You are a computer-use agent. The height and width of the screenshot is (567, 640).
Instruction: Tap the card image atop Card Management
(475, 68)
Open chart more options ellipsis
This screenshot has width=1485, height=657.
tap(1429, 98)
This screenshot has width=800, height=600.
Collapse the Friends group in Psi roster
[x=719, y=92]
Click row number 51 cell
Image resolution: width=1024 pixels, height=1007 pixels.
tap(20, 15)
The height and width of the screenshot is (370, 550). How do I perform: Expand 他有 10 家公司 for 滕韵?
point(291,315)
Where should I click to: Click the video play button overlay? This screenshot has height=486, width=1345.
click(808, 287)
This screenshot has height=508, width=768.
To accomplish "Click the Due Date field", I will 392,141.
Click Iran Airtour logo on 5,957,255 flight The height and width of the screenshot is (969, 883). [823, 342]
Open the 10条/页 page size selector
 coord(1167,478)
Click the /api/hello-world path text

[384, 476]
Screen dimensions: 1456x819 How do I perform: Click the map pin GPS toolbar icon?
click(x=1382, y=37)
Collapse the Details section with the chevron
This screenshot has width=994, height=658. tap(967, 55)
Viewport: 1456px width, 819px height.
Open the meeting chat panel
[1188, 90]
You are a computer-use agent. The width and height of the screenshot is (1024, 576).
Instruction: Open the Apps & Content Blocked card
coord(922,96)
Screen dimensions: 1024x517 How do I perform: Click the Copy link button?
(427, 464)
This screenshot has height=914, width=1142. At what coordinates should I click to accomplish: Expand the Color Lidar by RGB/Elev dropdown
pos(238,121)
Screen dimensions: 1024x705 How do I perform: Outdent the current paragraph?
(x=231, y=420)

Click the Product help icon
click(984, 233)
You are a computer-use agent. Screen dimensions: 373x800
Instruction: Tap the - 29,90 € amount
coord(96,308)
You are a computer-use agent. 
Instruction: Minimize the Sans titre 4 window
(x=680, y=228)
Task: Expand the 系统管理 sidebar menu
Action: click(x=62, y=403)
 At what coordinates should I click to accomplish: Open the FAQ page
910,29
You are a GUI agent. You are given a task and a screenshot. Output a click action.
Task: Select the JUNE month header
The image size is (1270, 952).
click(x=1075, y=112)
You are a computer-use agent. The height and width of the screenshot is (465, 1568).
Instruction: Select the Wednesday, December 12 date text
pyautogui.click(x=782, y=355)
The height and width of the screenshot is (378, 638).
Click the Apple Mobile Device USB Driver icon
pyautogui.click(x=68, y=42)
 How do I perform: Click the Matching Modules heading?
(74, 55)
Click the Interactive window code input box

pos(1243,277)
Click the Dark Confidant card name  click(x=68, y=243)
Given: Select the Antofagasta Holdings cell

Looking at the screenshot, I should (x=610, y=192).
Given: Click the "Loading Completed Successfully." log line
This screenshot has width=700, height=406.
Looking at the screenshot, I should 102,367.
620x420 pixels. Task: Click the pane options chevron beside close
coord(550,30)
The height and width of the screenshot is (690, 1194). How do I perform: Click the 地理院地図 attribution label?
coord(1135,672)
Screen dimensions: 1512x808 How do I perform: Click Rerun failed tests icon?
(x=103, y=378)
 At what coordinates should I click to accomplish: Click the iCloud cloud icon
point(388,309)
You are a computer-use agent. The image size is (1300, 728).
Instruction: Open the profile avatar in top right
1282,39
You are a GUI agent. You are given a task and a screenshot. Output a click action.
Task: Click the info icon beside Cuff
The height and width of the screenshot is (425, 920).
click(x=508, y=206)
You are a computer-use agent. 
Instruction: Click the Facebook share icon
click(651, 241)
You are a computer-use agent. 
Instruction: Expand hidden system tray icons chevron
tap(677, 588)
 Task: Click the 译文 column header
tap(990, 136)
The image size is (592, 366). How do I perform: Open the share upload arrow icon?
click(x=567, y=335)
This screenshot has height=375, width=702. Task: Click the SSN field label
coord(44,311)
------------------------------
● Directions for this task
Please rewrite every line of the records above as a Markdown table with the columns "No." and "Entry," giving each nonblank line its own numbered row and omitting blank lines.

● Output below
| No. | Entry |
|---|---|
| 1 | You are a computer-use agent. The height and width of the screenshot is (567, 640). |
| 2 | Instruction: Tap the card image atop Card Management |
| 3 | (475, 68) |
| 4 | Open chart more options ellipsis |
| 5 | This screenshot has width=1485, height=657. |
| 6 | tap(1429, 98) |
| 7 | This screenshot has width=800, height=600. |
| 8 | Collapse the Friends group in Psi roster |
| 9 | [x=719, y=92] |
| 10 | Click row number 51 cell |
| 11 | Image resolution: width=1024 pixels, height=1007 pixels. |
| 12 | tap(20, 15) |
| 13 | The height and width of the screenshot is (370, 550). How do I perform: Expand 他有 10 家公司 for 滕韵? |
| 14 | point(291,315) |
| 15 | Where should I click to: Click the video play button overlay? This screenshot has height=486, width=1345. |
| 16 | click(808, 287) |
| 17 | This screenshot has height=508, width=768. |
| 18 | To accomplish "Click the Due Date field", I will 392,141. |
| 19 | Click Iran Airtour logo on 5,957,255 flight The height and width of the screenshot is (969, 883). [823, 342] |
| 20 | Open the 10条/页 page size selector |
| 21 |  coord(1167,478) |
| 22 | Click the /api/hello-world path text |
| 23 | [384, 476] |
| 24 | Screen dimensions: 1456x819 How do I perform: Click the map pin GPS toolbar icon? |
| 25 | click(x=1382, y=37) |
| 26 | Collapse the Details section with the chevron |
| 27 | This screenshot has width=994, height=658. tap(967, 55) |
| 28 | Viewport: 1456px width, 819px height. |
| 29 | Open the meeting chat panel |
| 30 | [1188, 90] |
| 31 | You are a computer-use agent. The width and height of the screenshot is (1024, 576). |
| 32 | Instruction: Open the Apps & Content Blocked card |
| 33 | coord(922,96) |
| 34 | Screen dimensions: 1024x517 How do I perform: Click the Copy link button? |
| 35 | (427, 464) |
| 36 | This screenshot has height=914, width=1142. At what coordinates should I click to accomplish: Expand the Color Lidar by RGB/Elev dropdown |
| 37 | pos(238,121) |
| 38 | Screen dimensions: 1024x705 How do I perform: Outdent the current paragraph? |
| 39 | (x=231, y=420) |
| 40 | Click the Product help icon |
| 41 | click(984, 233) |
| 42 | You are a computer-use agent. Screen dimensions: 373x800 |
| 43 | Instruction: Tap the - 29,90 € amount |
| 44 | coord(96,308) |
| 45 | You are a computer-use agent.  |
| 46 | Instruction: Minimize the Sans titre 4 window |
| 47 | (x=680, y=228) |
| 48 | Task: Expand the 系统管理 sidebar menu |
| 49 | Action: click(x=62, y=403) |
| 50 |  At what coordinates should I click to accomplish: Open the FAQ page |
| 51 | 910,29 |
| 52 | You are a GUI agent. You are given a task and a screenshot. Output a click action. |
| 53 | Task: Select the JUNE month header |
| 54 | The image size is (1270, 952). |
| 55 | click(x=1075, y=112) |
| 56 | You are a computer-use agent. The height and width of the screenshot is (465, 1568). |
| 57 | Instruction: Select the Wednesday, December 12 date text |
| 58 | pyautogui.click(x=782, y=355) |
| 59 | The height and width of the screenshot is (378, 638). |
| 60 | Click the Apple Mobile Device USB Driver icon |
| 61 | pyautogui.click(x=68, y=42) |
| 62 |  How do I perform: Click the Matching Modules heading? |
| 63 | (74, 55) |
| 64 | Click the Interactive window code input box |
| 65 | pos(1243,277) |
| 66 | Click the Dark Confidant card name  click(x=68, y=243) |
| 67 | Given: Select the Antofagasta Holdings cell |
| 68 | Looking at the screenshot, I should (x=610, y=192). |
| 69 | Given: Click the "Loading Completed Successfully." log line |
| 70 | This screenshot has width=700, height=406. |
| 71 | Looking at the screenshot, I should 102,367. |
| 72 | 620x420 pixels. Task: Click the pane options chevron beside close |
| 73 | coord(550,30) |
| 74 | The height and width of the screenshot is (690, 1194). How do I perform: Click the 地理院地図 attribution label? |
| 75 | coord(1135,672) |
| 76 | Screen dimensions: 1512x808 How do I perform: Click Rerun failed tests icon? |
| 77 | (x=103, y=378) |
| 78 |  At what coordinates should I click to accomplish: Click the iCloud cloud icon |
| 79 | point(388,309) |
| 80 | You are a computer-use agent. The image size is (1300, 728). |
| 81 | Instruction: Open the profile avatar in top right |
| 82 | 1282,39 |
| 83 | You are a GUI agent. You are given a task and a screenshot. Output a click action. |
| 84 | Task: Click the info icon beside Cuff |
| 85 | The height and width of the screenshot is (425, 920). |
| 86 | click(x=508, y=206) |
| 87 | You are a computer-use agent.  |
| 88 | Instruction: Click the Facebook share icon |
| 89 | click(651, 241) |
| 90 | You are a computer-use agent.  |
| 91 | Instruction: Expand hidden system tray icons chevron |
| 92 | tap(677, 588) |
| 93 |  Task: Click the 译文 column header |
| 94 | tap(990, 136) |
| 95 | The image size is (592, 366). How do I perform: Open the share upload arrow icon? |
| 96 | click(x=567, y=335) |
| 97 | This screenshot has height=375, width=702. Task: Click the SSN field label |
| 98 | coord(44,311) |